Do You Have A TMJ Disorder?
- Are you aware of grinding or clenching your teeth?
- Do you wake up with sore, stiff muscles around your jaws?
- Do you have frequent headaches or neck aches?
- Does the pain get worse when you clench your teeth?
- Does stress make your clenching and pain worse?
- Does your jaw click, pop, grate, catch, or lock when you open your mouth?
- Is it difficult or painful to open your mouth, eat, or yawn?
- Have you ever injured your neck, head, or jaws?
- Have you had problems (such as arthritis) with other joints?
- Do you have teeth that no longer touch when you bite?
- Do your teeth meet differently from time to time?
- Is it hard to use your front teeth to bite or tear food?
- Are your teeth sensitive, loose, broken or worn?
The more times you answered “yes”, the more likely it is that you have a TMJ disorder. Understanding TMJ disorders will also help you understand how they are treated.
There are various treatment options that Dr. Block can utilize to improve the harmony and function of your jaw. Once an evaluation confirms a diagnosis of TMJ disorder, Dr. Block will determine the proper course of treatment. It is important to note that treatment always works best with a team approach of self-care joined with professional care.
The initial goals are to relieve the muscle spasm and joint pain. This is usually accomplished with an anti-inflammator pain reliever, a liquid diet, and physical therapy. Occasionally, steroids can be injected directly into the joints to reduce pain and inflammation.
Self-care treatments can often be effective as well and include:
- Resting your jaw
- Keeping your teeth apart when you are not swallowing or eating
- Eating soft foods
- Applying ice and heat
- Exercising your jaw
- Practicing good posture
Stress management techniques such as biofeedback or physical therapy may also be recommended, as well as a temporary, clear plastic appliance known as a splint. A splint (or nightguard) fits over your top or bottom teeth and helps keep your teeth apart, thereby relaxing the muscles and reducing pain. A nightguard helps you stop clenching or grinding your teeth and reduces muscle tension at night and helps to protect the cartilage and joint surfaces. Appliances also help to protect from tooth wear.
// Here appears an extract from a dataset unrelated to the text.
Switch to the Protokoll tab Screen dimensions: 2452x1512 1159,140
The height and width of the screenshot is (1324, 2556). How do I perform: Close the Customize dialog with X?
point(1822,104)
What About Minimally Invasive Surgery?
If your TMJ disorder has caused problems with how your teeth fit together, you may need treatment such as bite adjustment (equilibration), orthodontics with or without jaw reconstruction, or restorative dental work. Surgical options such as arthrocentesis, arthroscopy, and open joint repair restructuring are sometimes needed, but are reserved for severe cases. Dr. Block does not consider TMJ surgery unless the jaw cannot function and is painful.
Arthrocentesis: This is the procedure that Dr. Block recommends for pain that is located within the TMJ. If your pain extends to your neck, temples, and along the side of your face, then you most likely have a muscle component to your pain. Nonsurgical treatment can often eliminate your pain or isolate it to your TMJ. If your pain is severe in the TMJ, Dr. Block recommends that he perform arthrocentesis. This minimally invasive procedure is performed under intravenous sedation in the clinic. The joint is rinsed and adhesions are released through the irrigation process. Most patients feel tremendous pain relief. Dr. Block will discuss this option with you during your consultation visit.